Note that rx may not equal rw, and that we've got two virtual mappings for the same
memory, one for "data" that is read-write and one for "execute" that is read-execute.
(This split is enabled only for --enable-debug-tcg builds on linux, to make sure we don't
regress apple m1, which requires the split all of the time.)
In particular, you're flushing one icache line with the dcache address, and that you're
not flushing any of the other lines. Is the coherent icache thing really that we may
simply skip the dcache flush step, but must still flush all of the icache lines?

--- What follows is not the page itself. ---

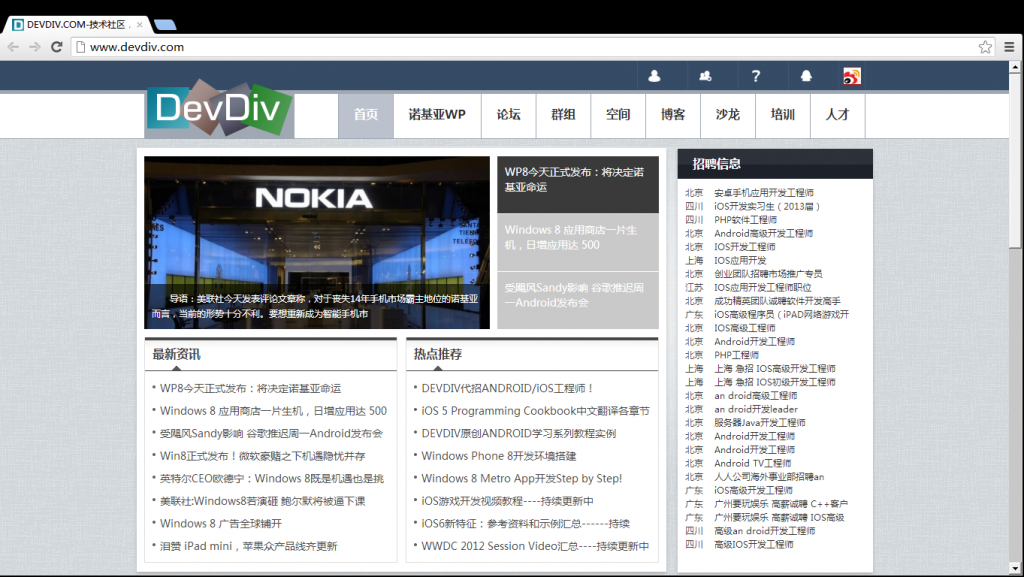Open the user profile icon in the header
Image resolution: width=1024 pixels, height=577 pixels.
(655, 75)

Without docs, "icache snoop" to me would imply that we only need the two barriers and no
flushes at all, just to make sure all memory writes complete before any new instructions
are executed. This would be like the two AArch64 bits, IDC and DIC, which indicate that
the two caches are coherent to Point of Unification, which leaves us with just the
Instruction Sequence Barrier at the end of the function.
+bool have_coherent_icache = false;
scripts/checkpatch.pl should complain this is initialized to 0.
static void arch_cache_info(int *isize, int *dsize)
{
+# ifdef PPC_FEATURE_ICACHE_SNOOP
+ unsigned long hwcap = qemu_getauxval(AT_HWCAP);
+# endif
+
if (*isize == 0) {
*isize = qemu_getauxval(AT_ICACHEBSIZE);
}
if (*dsize == 0) {
*dsize = qemu_getauxval(AT_DCACHEBSIZE);
}
+
+# ifdef PPC_FEATURE_ICACHE_SNOOP
+ have_coherent_icache = (hwcap & PPC_FEATURE_ICACHE_SNOOP) != 0;
+# endif
Better with only one ifdef, moving this second hunk up.
It would be nice if there were some kernel documentation for this...
r~